According to Savills, five pureplay brands made the leap to physical retailing in 2016, including Missguided, which opened its first store at Westfield Stratford, and Finery and Little Mistress, which transitioned via department store concessions. Looking ahead, online sales growth in the UK is expected to level out over the next five years, slowing from 11.4% per annum between 2012 and 2016 to 4.8% by 2022. The firm states that it is not a case of online versus offline, but rather how the two platforms can work together to provide the best “total” retail experience.
Touch and feel the product
Marie Hickey, commercial research director at Savills, commented: “When it comes to fashion and homeware, the biggest driver of total retailing continues to be consumer preferences. The desire to touch and feel a product before purchase remains strong, meaning physical stores play an important role in driving both online and offline sales. Stores can also deliver convenience to customers, a key attraction of shopping online, in the form of click-and-collect services.”

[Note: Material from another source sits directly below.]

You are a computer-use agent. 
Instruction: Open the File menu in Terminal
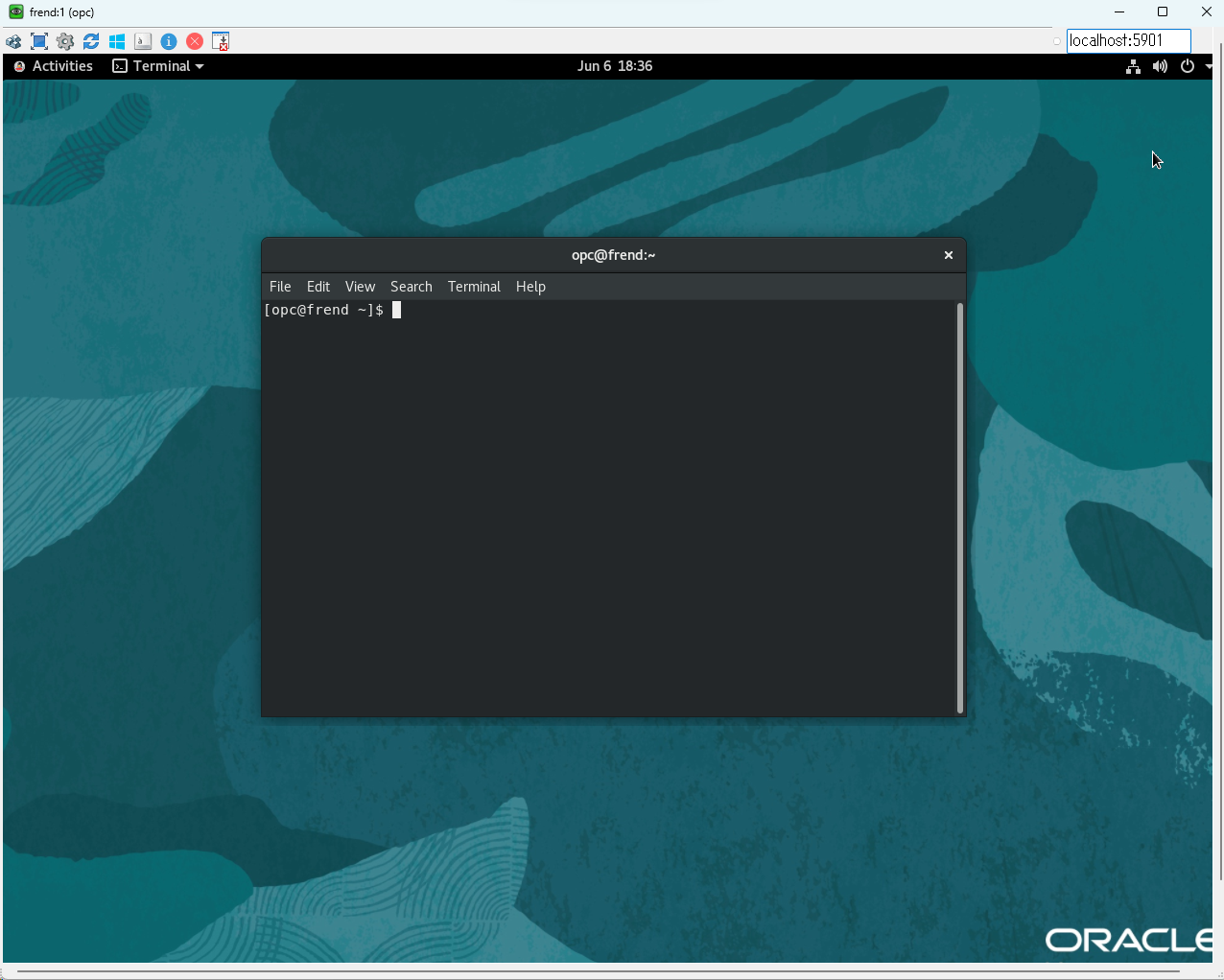(280, 287)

True digitization of experience will now be at the forefront of store evolution, which to date has centered largely on hardware, such as providing iPads to allow shoppers to search for products online. The evolving focus is on creating integrated software solutions that can provide the same personalized shopper experience in-store that consumers have become accustomed to online while enhancing the speed and ease of payment.

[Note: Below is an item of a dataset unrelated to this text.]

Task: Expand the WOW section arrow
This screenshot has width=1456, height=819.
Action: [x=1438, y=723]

Retailers are becoming more selective
While the transition into physical retailing is positive news for the property sector, Savills also says that retailers are becoming more selective and measured in the size and location of their stores, which is likely to result in a strategic focus on major retail centers. For some, including Made.com and Sofa.com, stores are not only a way of selling products, but an opportunity to showcase and promote the brand in key urban locations, giving them the greatest possible exposure.
Sean Gillies, head of UK retail at Savills, adds: “Despite increasing recognition of a physical store’s role in raising brand awareness and revenues, this is unlikely to lead to a flurry of national requirements from pureplay retailers making the transition to bricks and mortar. The most significant impact on retail property will instead come from digitization of the in-store experience, as mobile payment, customer recognition technology, live inventory tracking, and monitoring shoppers’ engagement with products become the norm. The concept of stores remains very much alive and well, though their appearance and the activities that take place within them will continue to evolve.”